Как некий обобщающий итог плохого и хорошего в царе можно привести мнение герцога де Лириа: «…хотя и трудновато сказать что-либо о будущем характере государя, но можно было догадываться, что если бы он прожил дольше, то был бы вспыльчив, решителен и, может быть, жесток. В отличие от одного известного царя, он не терпел вина, то есть не любил пить более надлежащего, в отличие от другого – не стучал сапогом, однако, как все цари, не забывал своего высокого сана. Быстро понимал все, но был осмотрителен, любил народ свой и мало уважал другие. Словом, – полагает дипломат, – мог быть со временем великим государем, если бы… поправить недостаток воспитания».
Также де Лириа говорил, что пытался наставить государя на путь истинный: «Я приводил ему в пример короля французского Людовика XV, который, будучи еще ребенком, присутствовал в своем совете, дабы научиться искусству царствовать, также пример нашей покойной королевы Савойской, которая, сделавшись правительницей Испании в 14 лет, имела терпение присутствовать в каждом собрании совета». Но поучения испанского дипломата постигла судьба всех добрых советов.
Скорее всего Петр был живым, сообразительным и, по-видимому, не лишенным способностей, но в то же время упрямым и своенравным отроком, нравом напоминавшим своего великого деда. Но, несмотря на некоторое сходство, царь, в отличие от Петра I, не желал и не любил учиться. По причине же своего юного возраста он не мог должным образом заниматься государственными делами, почти не появлялся в Верховном тайном совете. Это привело вскоре к расстройству всей системы управления, поскольку чиновники, опасаясь немотивированных поступков Петра, не решались брать на себя ответственность за важные решения. Заброшенным оказался российский флот – любимое детище Петра Великого, к которому юный государь не проявлял никакого интереса.
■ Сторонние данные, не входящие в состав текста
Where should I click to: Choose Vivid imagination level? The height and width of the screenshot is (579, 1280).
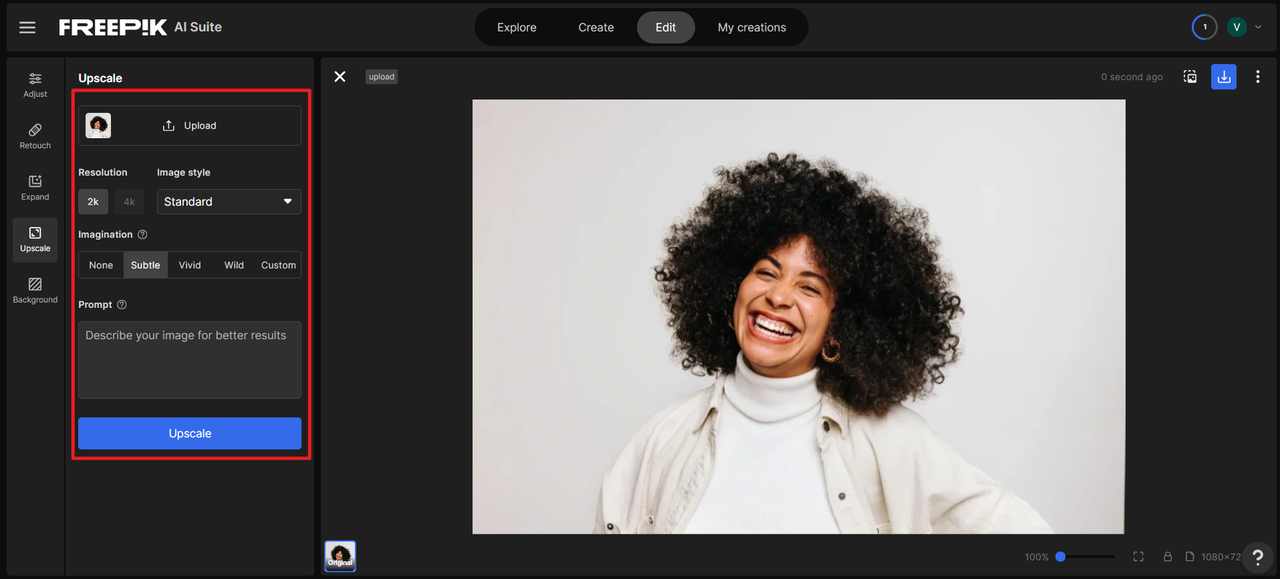(190, 265)
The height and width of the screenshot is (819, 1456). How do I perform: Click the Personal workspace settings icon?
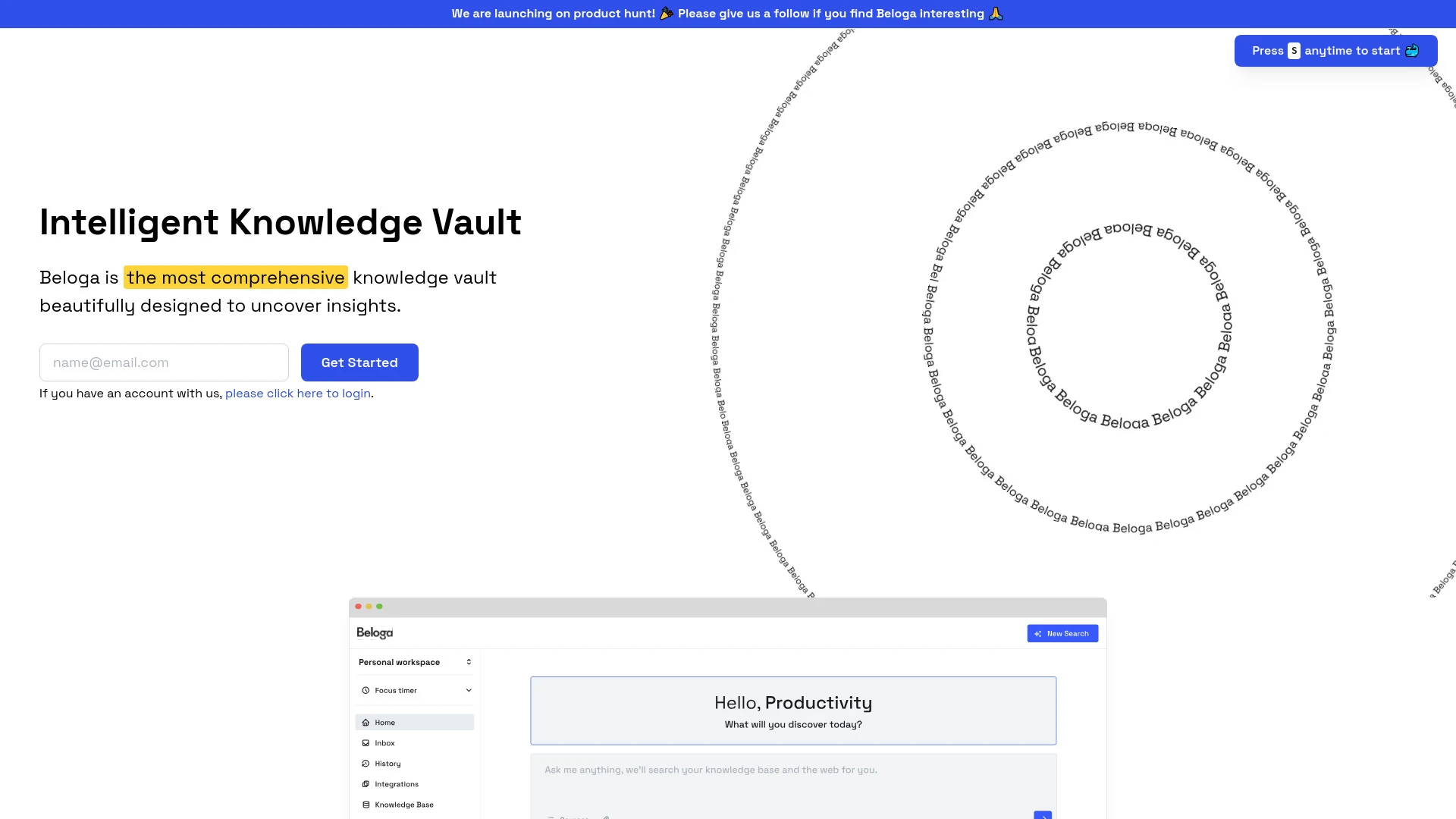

Говорить о самостоятельной деятельности Петра II, умершего на шестнадцатом году своей жизни, нельзя; он постоянно находился под тем или иным влиянием, являлся орудием в руках какой-либо из многочисленных дворцовых партий того времени. Царствование Петра II было номинальным, он был лишь символической тенью императорской власти. Верховный тайный совет самостоятельно осуществлял все функции высшего государственного управления.
За время короткого царствования Петра II было, однако, издано несколько указов: в том числе указ от 4 мая 1727 года о переносе важных дел из Кабинета прямо в Верховный тайный совет, указы о более правильном сборе подушной подати и об упразднении Главного магистрата; указ 16 июня 1727 года о переносе малороссийских дел из Сената в Коллегию иностранных дел. Вексельный устав 1729-го; указ 29 сентября 1729 года о запрещении духовенству носить мирскую одежду.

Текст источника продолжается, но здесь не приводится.